(Data records)
▼
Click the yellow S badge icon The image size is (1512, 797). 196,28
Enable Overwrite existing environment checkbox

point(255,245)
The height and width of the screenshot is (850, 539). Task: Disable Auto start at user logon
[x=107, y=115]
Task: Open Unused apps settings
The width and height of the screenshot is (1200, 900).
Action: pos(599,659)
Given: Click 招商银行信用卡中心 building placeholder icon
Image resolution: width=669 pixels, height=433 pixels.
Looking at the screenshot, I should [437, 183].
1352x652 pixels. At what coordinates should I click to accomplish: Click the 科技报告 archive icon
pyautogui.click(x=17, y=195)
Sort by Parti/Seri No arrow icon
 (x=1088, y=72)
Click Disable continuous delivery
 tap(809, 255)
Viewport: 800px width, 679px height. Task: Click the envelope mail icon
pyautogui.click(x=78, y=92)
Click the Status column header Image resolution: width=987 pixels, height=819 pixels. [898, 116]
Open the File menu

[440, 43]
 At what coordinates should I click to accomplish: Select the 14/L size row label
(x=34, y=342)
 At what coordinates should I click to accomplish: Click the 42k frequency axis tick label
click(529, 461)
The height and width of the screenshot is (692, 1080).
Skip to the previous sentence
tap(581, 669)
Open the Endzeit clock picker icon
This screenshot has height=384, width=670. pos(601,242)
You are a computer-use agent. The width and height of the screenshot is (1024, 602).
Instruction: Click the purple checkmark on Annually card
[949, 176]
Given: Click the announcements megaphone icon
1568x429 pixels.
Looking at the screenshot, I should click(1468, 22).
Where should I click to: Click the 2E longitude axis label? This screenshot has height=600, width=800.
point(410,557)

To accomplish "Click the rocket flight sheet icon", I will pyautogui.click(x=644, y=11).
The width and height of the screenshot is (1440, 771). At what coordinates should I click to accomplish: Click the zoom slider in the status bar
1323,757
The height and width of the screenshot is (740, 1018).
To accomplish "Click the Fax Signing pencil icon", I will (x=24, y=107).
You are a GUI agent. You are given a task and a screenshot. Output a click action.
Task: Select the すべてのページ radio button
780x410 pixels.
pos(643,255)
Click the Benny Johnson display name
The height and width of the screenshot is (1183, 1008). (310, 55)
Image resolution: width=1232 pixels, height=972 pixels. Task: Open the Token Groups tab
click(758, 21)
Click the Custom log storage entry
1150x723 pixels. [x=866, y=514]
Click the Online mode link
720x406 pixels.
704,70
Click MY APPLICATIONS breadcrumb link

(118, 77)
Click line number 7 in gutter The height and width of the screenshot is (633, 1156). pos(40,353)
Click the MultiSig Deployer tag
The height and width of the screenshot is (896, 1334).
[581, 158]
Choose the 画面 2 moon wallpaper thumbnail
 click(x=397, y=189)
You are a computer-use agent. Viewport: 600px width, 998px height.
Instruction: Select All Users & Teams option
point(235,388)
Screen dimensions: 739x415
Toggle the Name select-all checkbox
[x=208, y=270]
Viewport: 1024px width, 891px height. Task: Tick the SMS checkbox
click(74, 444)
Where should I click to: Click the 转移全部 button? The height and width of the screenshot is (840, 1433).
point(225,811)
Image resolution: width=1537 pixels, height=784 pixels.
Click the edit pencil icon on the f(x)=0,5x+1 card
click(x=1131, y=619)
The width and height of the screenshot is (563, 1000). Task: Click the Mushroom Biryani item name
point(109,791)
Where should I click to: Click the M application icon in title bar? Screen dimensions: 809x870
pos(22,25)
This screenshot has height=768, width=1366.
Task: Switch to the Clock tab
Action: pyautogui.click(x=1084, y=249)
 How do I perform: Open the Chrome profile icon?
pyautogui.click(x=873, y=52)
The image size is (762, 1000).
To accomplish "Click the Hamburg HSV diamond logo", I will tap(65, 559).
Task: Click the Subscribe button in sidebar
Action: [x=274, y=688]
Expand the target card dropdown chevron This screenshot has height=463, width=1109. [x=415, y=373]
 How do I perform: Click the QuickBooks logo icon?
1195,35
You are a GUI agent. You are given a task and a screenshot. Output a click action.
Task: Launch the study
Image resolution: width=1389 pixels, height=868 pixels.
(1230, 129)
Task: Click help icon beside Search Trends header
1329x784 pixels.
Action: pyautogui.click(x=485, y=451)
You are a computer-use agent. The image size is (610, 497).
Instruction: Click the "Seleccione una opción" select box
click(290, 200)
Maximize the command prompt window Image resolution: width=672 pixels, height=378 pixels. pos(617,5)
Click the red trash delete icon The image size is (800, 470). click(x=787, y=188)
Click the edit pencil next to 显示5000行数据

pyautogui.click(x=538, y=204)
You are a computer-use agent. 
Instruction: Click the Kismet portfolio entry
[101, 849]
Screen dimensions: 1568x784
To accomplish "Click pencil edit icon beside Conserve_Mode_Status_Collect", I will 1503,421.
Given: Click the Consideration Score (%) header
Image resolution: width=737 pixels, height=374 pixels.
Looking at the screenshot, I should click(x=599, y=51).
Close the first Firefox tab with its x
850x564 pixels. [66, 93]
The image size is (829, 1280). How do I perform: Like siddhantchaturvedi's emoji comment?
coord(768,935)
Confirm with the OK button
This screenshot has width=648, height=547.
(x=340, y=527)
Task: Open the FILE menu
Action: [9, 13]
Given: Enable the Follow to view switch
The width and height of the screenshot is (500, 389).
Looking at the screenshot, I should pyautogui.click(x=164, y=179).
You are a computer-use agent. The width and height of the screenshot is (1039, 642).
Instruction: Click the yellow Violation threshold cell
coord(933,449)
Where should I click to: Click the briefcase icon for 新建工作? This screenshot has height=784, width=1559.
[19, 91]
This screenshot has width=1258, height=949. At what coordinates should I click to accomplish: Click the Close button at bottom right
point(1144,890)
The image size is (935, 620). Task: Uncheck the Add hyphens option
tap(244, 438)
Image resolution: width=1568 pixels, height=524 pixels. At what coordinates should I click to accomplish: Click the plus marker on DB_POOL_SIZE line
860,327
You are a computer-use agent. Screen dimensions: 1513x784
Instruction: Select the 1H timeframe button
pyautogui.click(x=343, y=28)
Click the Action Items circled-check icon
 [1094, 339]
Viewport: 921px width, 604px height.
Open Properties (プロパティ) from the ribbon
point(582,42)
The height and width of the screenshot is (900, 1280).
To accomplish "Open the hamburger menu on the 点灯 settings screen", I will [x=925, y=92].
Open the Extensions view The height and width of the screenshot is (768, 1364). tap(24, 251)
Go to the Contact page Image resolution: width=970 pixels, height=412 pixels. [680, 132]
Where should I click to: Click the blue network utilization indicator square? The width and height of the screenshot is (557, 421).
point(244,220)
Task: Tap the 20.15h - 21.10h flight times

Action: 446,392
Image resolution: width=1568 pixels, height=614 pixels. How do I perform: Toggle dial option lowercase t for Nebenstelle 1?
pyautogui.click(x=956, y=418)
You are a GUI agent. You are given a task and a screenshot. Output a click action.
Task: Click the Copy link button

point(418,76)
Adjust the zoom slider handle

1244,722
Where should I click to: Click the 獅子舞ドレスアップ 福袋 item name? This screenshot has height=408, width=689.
▲
Pull every line with the word "computer" from the data.

> **FINISHED EXERCISE**
You are a computer-use agent. The width and height of the screenshot is (1024, 602).
You are a computer-use agent. Viewport: 600px width, 998px height.
You are a computer-use agent. The image size is (610, 497).
You are a computer-use agent. 
You are a computer-use agent. The width and height of the screenshot is (1039, 642).
You are a computer-use agent. Screen dimensions: 1513x784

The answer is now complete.